Yep, that's because most bugs are found in legacy devices that are never found in production. The big exception was a buffer overflow in the floppy device emulation (the "VENOM" vulnerability).
A lot of AWS security bulletins say "AWS customers' data and instances are not affected by these issues". I read it as "we knew about it a couple weeks in advance and have done a rolling upgrade". :)
Without a hardened kernel, LSM can be trivially bypassed and seccomp seems to whitelist everything under the sun. This only leaves us with QEMU code quality to rely on. Since Grsec is not longer available this becomes even more urgent.
Xen relies on stubdoms to isolate QEMU from their TCB which leaves them with bugs in the hypervisor itself as the only avenue of attack. The number of Xen-only bugs vs Linux is way fewer. Please correct me if I'm wrong.
@bonzini I use virtio-9p for shared folders all the time why did you dismiss that as a non-issue: https://www.hackerneue.com/item?id=13755021
If you are a KVM dev please look seriously into using an advanced, intelligent fuzzer like the DARPA Grand Challenge winner Shellphish. It can find security bugs and propose patches for them:
https://github.com/shellphish http://angr.io/
*
Security aside I find Libvirt more wanting in UX. The single biggest roadblock is the lack of a virtual appliance implementation that new comers can point and import to from Virt-Manager. I hope this gets resolved down the line.
It would clear things up if you have a table on your site showing which QEMU vulnerabilties affect a specified default configuration of a RHEL/Debian guest out of the box in libvirt. See this for example: https://www.qubes-os.org/security/xsa/
What I want to see:
* Adoption of QEMU-lite as the default mode for Linux guests. There's no point to running Linux in almost any emulated hardware.

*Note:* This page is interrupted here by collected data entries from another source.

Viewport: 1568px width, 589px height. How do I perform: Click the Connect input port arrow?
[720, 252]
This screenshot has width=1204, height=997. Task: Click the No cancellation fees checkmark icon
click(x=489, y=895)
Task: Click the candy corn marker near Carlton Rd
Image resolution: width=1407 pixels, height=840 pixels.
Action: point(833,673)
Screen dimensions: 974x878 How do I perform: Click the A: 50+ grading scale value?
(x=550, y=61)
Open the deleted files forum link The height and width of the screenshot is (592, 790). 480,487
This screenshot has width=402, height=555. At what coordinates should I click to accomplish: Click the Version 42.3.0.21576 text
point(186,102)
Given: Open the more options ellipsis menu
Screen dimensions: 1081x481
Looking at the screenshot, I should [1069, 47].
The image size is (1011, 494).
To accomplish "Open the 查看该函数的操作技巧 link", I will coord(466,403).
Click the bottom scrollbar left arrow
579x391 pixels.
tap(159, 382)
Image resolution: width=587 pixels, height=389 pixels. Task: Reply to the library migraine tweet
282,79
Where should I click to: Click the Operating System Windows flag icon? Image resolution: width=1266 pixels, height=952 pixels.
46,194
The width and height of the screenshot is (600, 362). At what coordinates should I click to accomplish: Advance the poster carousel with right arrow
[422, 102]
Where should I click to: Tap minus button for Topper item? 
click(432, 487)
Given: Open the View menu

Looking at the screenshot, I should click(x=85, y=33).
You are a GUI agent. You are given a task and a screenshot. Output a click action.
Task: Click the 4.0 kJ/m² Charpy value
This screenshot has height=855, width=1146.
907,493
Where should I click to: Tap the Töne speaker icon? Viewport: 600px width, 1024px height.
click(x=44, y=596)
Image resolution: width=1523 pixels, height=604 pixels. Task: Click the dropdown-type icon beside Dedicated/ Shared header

* A builtin monitoring solution like Google has that detects excessive DRAM bitflips [1] and cache misses [2] and terminates the guests to foil rowhammer and covert channel attacks.
* A re-design of KSM thats not prone to rowhammer abuse [3]
*
[1] https://cloudplatform.googleblog.com/2017/01/7-ways-we-harde...
[2] https://www.usenix.org/system/files/conference/usenixsecurit...
[3] http://www.cs.vu.nl/~kaveh/pubs/pdf/ffs-usenixsec16.pdf
* Rowhammer detection is interesting, but not really related to virtualization. Thanks to KVM's design any such monitoring solution would apply equally to Linux containers. This is not the case for Xen, for example.
* Besides Rowhammer, memory dedup is highly subject to side channel attacks. I think this is a much more important issue, and it already pretty much forces you to disable KSM in multi-tenant applications.
While I'm impressed by the work Microsoft have done to support the Linux kernel interfaces I would imagine the complexity of the effort to implement correct behavior from Windows kernel primitives would lead to more potential security vulnerabilities.
Another comparison might be Linux syscall support within illumos[1] which AFAIK relies on mature Solaris Zones for isolation.
[1] https://www.slideshare.net/bcantrill/illumos-lx
Another possibility would be User-mode Linux (UML), in contrast to containers, it gives each 'virtual machine' its own Linux kernel, where the Linux kernel runs as another Linux program.